Parkinson disease (PD) is diagnosed based on the number of clinical trials and tests. At present there exist no perfect methods for diagnosing PD. Sometimes, it may lead to misdiagnosis, and it causes delays in decision making and treatment. Computer-aided methods support doctors in diagnosing PD in a better way. In this chapter, a PD prediction and drug recommendation approach is proposed. It consists of three steps, namely feature selection, prediction, and clustering. Many attributes are available in the PD dataset. But, all attributes are not included for classification and prediction. Inappropriate attributes will lead to performance degradation and it improves the response time. Rough set and principal component analysis (PCA) are proposed to extract the required feature from the original dataset. The second step is the classification of PD patients’ data. A deep learning algorithm is proposed to predict the PD patients’ dataset. It will differentiate the case controls from the healthy individuals. The performance of the deep learning approach is compared with traditional supervised classification algorithms.
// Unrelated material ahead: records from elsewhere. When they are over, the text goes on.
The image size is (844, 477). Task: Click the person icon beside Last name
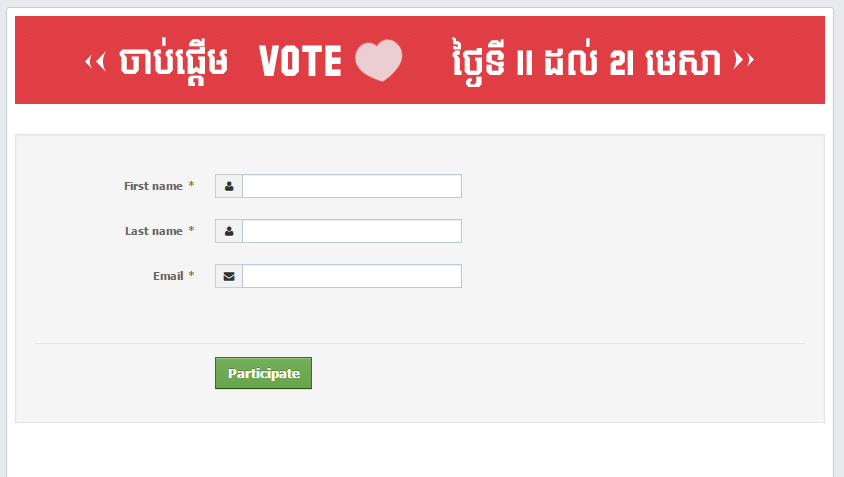pyautogui.click(x=229, y=231)
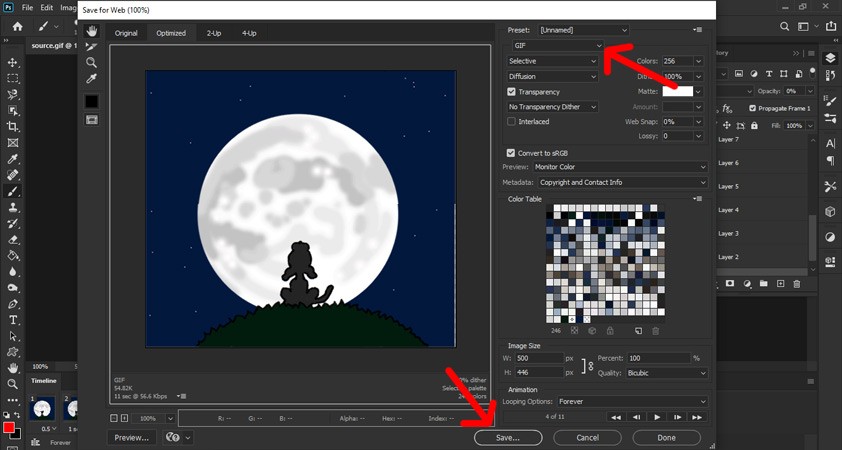Expand the Looping Options dropdown
The height and width of the screenshot is (450, 842).
(x=621, y=401)
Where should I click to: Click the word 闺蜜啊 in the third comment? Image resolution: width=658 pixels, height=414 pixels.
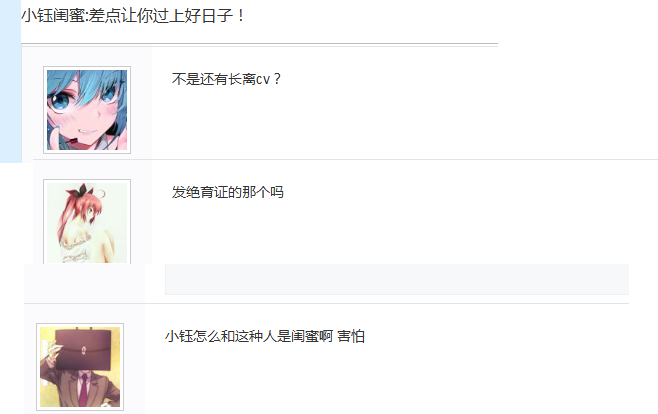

The outcomes of the prediction, in addition to the regular test results conducted for the patient, will help the doctors to improve decision making. The last step is clustering the predicted Parkinson patients for their personalization. The k-means clustering algorithm is proposed to group the PD patients. The outcome of the clustering may be used for drug recommendations of the individual patients. The Parkinson's Progressive Markers Initiative (PPMI) dataset is applied for experimentation. The PD patients’ demographic information, motor, non-motor, and family history data is considered for analysis. The various performance metrics such as accuracy, specificity, and sensitivity are used to evaluate the performance of the proposed algorithms.